▸ **TASK DESCRIPTION**
Copy out each line of the data below word for word.

Collected data entries
————

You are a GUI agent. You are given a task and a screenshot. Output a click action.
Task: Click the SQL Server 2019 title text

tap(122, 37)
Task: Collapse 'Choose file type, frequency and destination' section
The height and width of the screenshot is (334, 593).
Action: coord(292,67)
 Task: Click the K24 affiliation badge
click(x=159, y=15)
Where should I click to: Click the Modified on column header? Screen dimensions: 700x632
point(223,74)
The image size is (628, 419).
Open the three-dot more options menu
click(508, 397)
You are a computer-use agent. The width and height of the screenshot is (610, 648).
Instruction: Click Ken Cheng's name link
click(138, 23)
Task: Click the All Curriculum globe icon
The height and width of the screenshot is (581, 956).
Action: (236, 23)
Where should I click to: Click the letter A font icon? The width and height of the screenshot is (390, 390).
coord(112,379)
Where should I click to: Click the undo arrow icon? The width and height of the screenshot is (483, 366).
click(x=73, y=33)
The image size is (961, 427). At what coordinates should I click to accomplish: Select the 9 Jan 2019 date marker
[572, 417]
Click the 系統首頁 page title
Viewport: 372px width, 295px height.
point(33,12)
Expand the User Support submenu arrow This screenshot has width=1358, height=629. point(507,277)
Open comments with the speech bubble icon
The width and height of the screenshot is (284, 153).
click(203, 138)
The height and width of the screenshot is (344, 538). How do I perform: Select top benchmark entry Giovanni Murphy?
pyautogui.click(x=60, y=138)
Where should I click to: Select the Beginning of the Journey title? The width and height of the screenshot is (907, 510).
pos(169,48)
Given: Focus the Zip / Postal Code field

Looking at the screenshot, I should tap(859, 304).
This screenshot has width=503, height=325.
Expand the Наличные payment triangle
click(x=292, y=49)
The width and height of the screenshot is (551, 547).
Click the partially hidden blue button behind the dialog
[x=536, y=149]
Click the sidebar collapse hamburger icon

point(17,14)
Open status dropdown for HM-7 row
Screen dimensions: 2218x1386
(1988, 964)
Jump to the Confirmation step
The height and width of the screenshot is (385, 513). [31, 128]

————

▸ **RESULT**
You are a GUI agent. You are given a task and a screenshot. Output a click action.
Task: Click the SQL Server 2019 title text

tap(122, 37)
Task: Collapse 'Choose file type, frequency and destination' section
The height and width of the screenshot is (334, 593).
Action: coord(292,67)
 Task: Click the K24 affiliation badge
click(x=159, y=15)
Where should I click to: Click the Modified on column header? Screen dimensions: 700x632
point(223,74)
The image size is (628, 419).
Open the three-dot more options menu
click(508, 397)
You are a computer-use agent. The width and height of the screenshot is (610, 648).
Instruction: Click Ken Cheng's name link
click(138, 23)
Task: Click the All Curriculum globe icon
The height and width of the screenshot is (581, 956).
Action: (236, 23)
Where should I click to: Click the letter A font icon? The width and height of the screenshot is (390, 390).
coord(112,379)
Where should I click to: Click the undo arrow icon? The width and height of the screenshot is (483, 366).
click(x=73, y=33)
The image size is (961, 427). At what coordinates should I click to accomplish: Select the 9 Jan 2019 date marker
[572, 417]
Click the 系統首頁 page title
Viewport: 372px width, 295px height.
point(33,12)
Expand the User Support submenu arrow This screenshot has width=1358, height=629. point(507,277)
Open comments with the speech bubble icon
The width and height of the screenshot is (284, 153).
click(203, 138)
The height and width of the screenshot is (344, 538). How do I perform: Select top benchmark entry Giovanni Murphy?
pyautogui.click(x=60, y=138)
Where should I click to: Select the Beginning of the Journey title? The width and height of the screenshot is (907, 510).
pos(169,48)
Given: Focus the Zip / Postal Code field

Looking at the screenshot, I should tap(859, 304).
This screenshot has width=503, height=325.
Expand the Наличные payment triangle
click(x=292, y=49)
The width and height of the screenshot is (551, 547).
Click the partially hidden blue button behind the dialog
[x=536, y=149]
Click the sidebar collapse hamburger icon

point(17,14)
Open status dropdown for HM-7 row
Screen dimensions: 2218x1386
(1988, 964)
Jump to the Confirmation step
The height and width of the screenshot is (385, 513). [31, 128]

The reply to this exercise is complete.